# A Number for the Seller

> They want a total. Give them the right schema first.

Canonical URL: <https://datadriven.io/problems/a_number_for_the_seller>

Domain: Data Modeling · Difficulty: easy · Seniority: L3

## Problem

A seller on our marketplace wants to see their total products listed and total revenue earned per day. Design the data model that supports this view, and choose between a dimensional model or an ER model. Justify your choice. Then write the SQL to produce the report.

## Worked solution and explanation

### Why this problem exists in real interviews

This is a compact probe of **grain awareness** and the dimensional versus ER trade-off. Two metrics (products listed and revenue) look similar but live at different grains, and a strong candidate spots the fanout before joining them.

> **Trick to Solving**
>
> Before drawing tables, a strong candidate asks: what is the atomic fact being counted? Products listed is a count over a snapshot of the product dimension. Revenue is a sum over a sale fact. Different grains, different tables. Joining them directly creates a many-to-many fanout.
> 
> 1. Name the two grains out loud
> 2. Pick a dimensional model so analysts can slice by date and seller
> 3. Compute each metric in its own subquery
> 4. Join the subqueries on `(seller_id, date)`

---

### Break down the requirements

#### Step 1: Pick dimensional over ER

ER normalizes for write correctness; dimensional denormalizes for read speed. A seller daily dashboard is a read-heavy, additive aggregation pattern, which points to a star schema with `dim_sellers`, `dim_products`, `dim_date`, and `fact_sales`.
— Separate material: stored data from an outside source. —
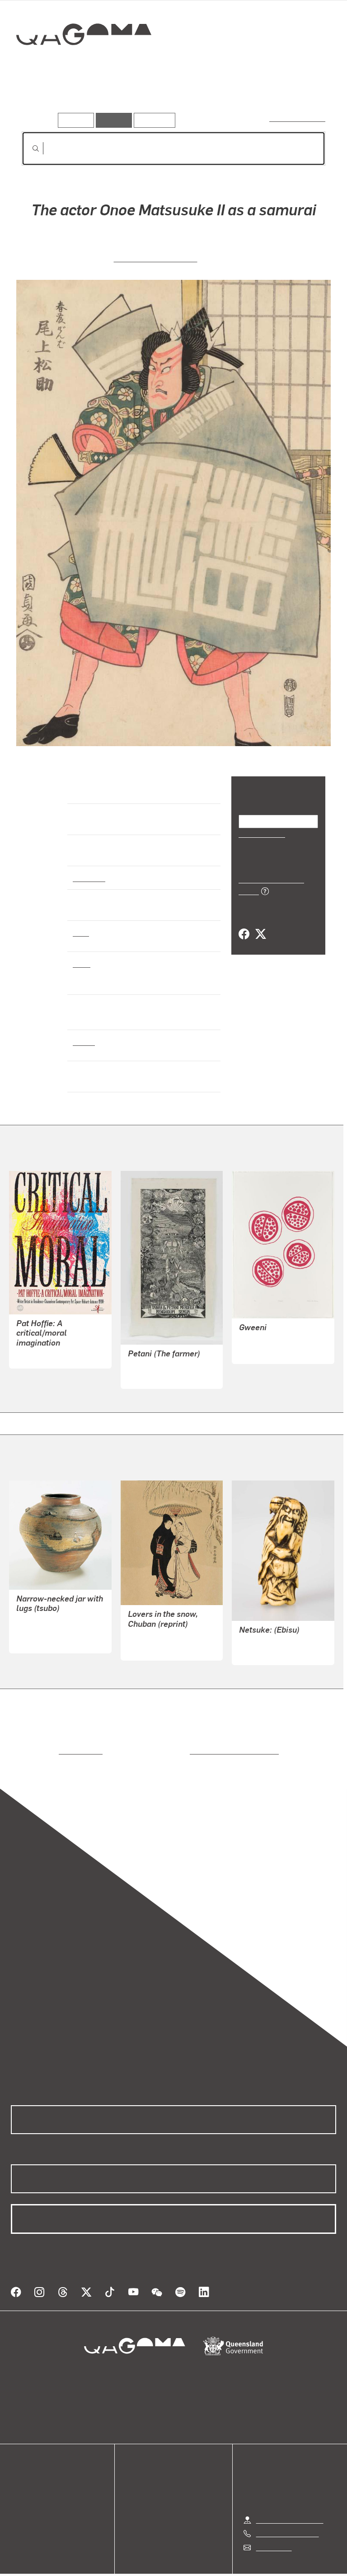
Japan (83, 1041)
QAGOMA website (39, 2477)
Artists (85, 99)
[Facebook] (244, 924)
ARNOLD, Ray (38, 1348)
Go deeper (131, 99)
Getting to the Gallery (290, 2501)
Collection (84, 63)
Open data (27, 2466)
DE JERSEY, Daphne (271, 1332)
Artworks (41, 99)
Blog (18, 2498)
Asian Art (88, 877)
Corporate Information (259, 2568)
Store (19, 2487)
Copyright (194, 2568)
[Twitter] (260, 924)
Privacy (152, 2568)
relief (81, 963)
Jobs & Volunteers (97, 2568)
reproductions (44, 1743)
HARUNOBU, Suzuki (160, 1629)
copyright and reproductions (195, 1743)
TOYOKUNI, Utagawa (156, 257)
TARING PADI (149, 1368)
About (20, 2509)
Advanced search (298, 118)
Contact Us (273, 2529)
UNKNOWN (257, 1645)
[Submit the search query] (28, 148)
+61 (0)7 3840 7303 (287, 2515)
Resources (152, 120)
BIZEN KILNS (37, 1633)
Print (81, 932)
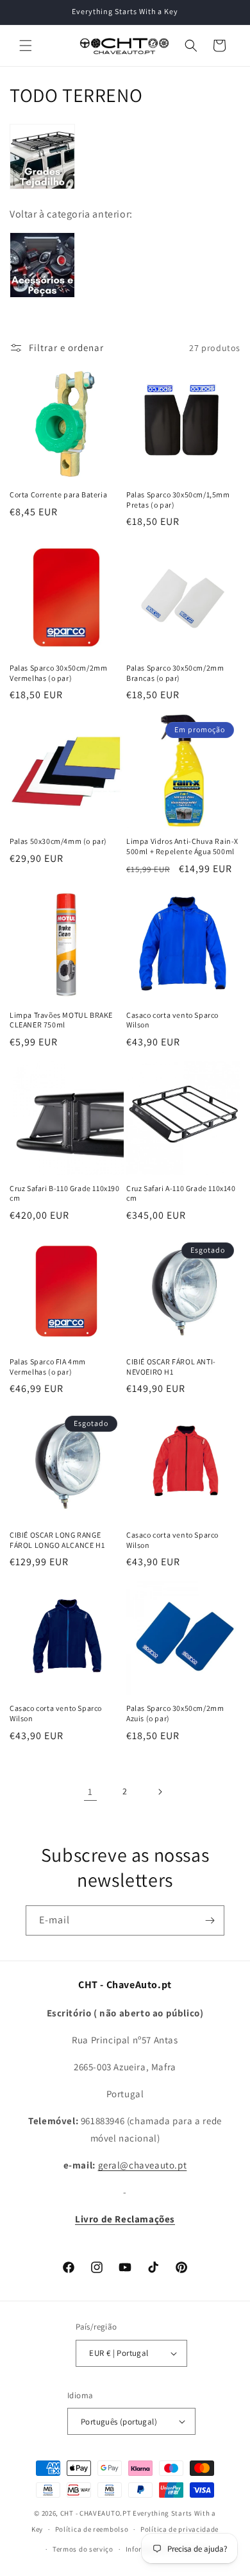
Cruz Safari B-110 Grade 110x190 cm (65, 1193)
#### Step 2: Declare the grain of fact_sales

One row per line item per order. This is the most atomic grain, which preserves the ability to roll up to daily revenue per seller without losing resolution.

#### Step 3: Treat `products listed` as dimension counting

`products listed` is a property of `dim_products`, not `fact_sales`. It is counted with `COUNT(DISTINCT product_id)` filtered to active listings, not summed from a revenue row.

#### Step 4: Never join the two metrics at row level

If a seller has 50 active listings and 200 sales, joining sales to products on `(seller_id)` produces 10,000 rows. Use two subqueries and join on `(seller_id, date)` only after aggregation.

---

### The solution

Below is one defensible model. The grain of `fact_sales` is one row per order line, which keeps revenue cleanly additive.

> **Why this works**
>
> Two metrics live at two grains and are joined only after each is aggregated to `(seller_key, date_key)`. The trade-off is a small join cost in exchange for a model that scales to thousands of sellers without row explosion.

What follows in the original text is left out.